CAFC判決

CAFC判決

Global-Tech Appliances, Inc. 対 SEB S.A.事件

No. 10-6,2011,8,31-May-11

この事件において最高裁は、教唆責任は、教唆の行為が侵害を構成することを実際に認識していたことを要件とすると判断しました。さらに、この認識要件は、侵害に関する重要事実に気付かないように、その事実から自らを意図的に遮断する「故意の無知」を立証することによって充足すると判決しました。

グローバルテック(Global-Tech)事件において、最高裁はCAFC判決を支持し、グローバルテックがセブ(SEB)の特許に対し、特許法第271条(b)に基づく侵害教唆の責任を負うと認定した陪審評決を支持した。これにより、最高裁は教唆責任の新たな基準を設けた。

セブは「クールタッチ」というフライ鍋技術に関する特許を1991年に取得した。1997年、サンビーム・プロダクツ(Sunbeam Products)は、香港に拠点を持つ電気機器メーカーであるペントアルファ(Pentalpha)にコンタクトし、セブのクールタッチに類似した仕様のフライ鍋の供給を依頼した。

サンビームの仕様に合わせるために、ペントアルファは香港でセブのフライ鍋を購入し、その表面的な特徴だけを全てコピーした。本質的にセブのフライ鍋の模造品を製作した後で、ペントアルファは特許調査を依頼したが、弁護士に対し、ペントアルファのフライ鍋のデザインがセブのフライ鍋を直接コピーしたものであることを伝えなかった。

弁護士はセブの特許を探し出せず、ペントアルファのフライ鍋は、検索したいずれの特許も侵害していないと述べた見解書を提示した。

その後まもなく、ペントアルファはサンビームに対し、コピーしたフライ鍋の供給を開始した。サンビームはそのフライ鍋をセブのフライ鍋より安く米国内の顧客に販売した。

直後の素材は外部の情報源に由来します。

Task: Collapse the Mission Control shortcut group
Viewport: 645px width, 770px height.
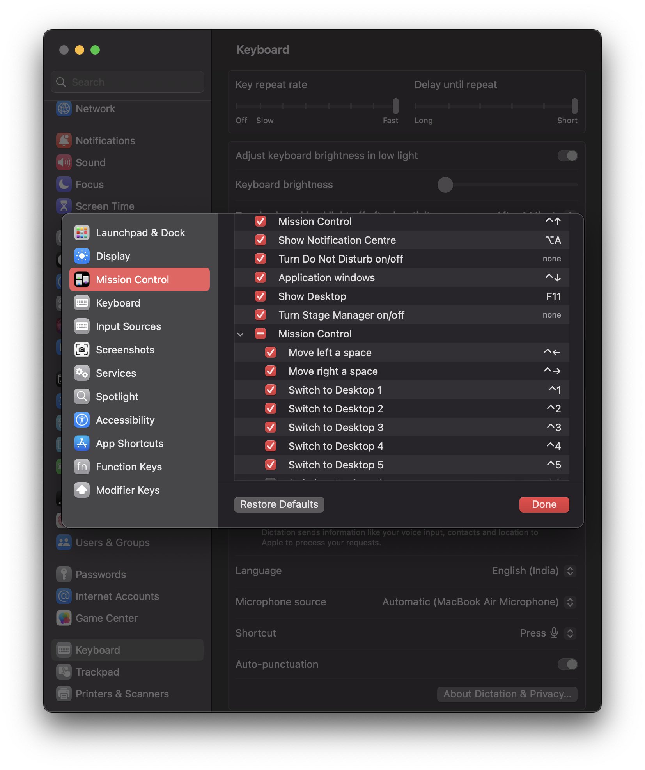Action: pyautogui.click(x=240, y=334)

1998年、セブはサンビームを特許侵害で提訴した。この事件が和解に至った後、セブは、ペントアルファがセブの特許を直接侵害し、サンビーム及び他の小売業者に特許法第271条(b)違反の侵害を積極的に教唆したと主張して、ペントアルファを提訴した。

陪審員が直接侵害及び侵害教唆の両方に基づく特許侵害を認定した後、ペントアルファは、侵害教唆の責任は、実際に侵害を認識していたことを要件とし、セブがサンビームを提訴するまで、セブの特許を知らなかったと主張して控訴した。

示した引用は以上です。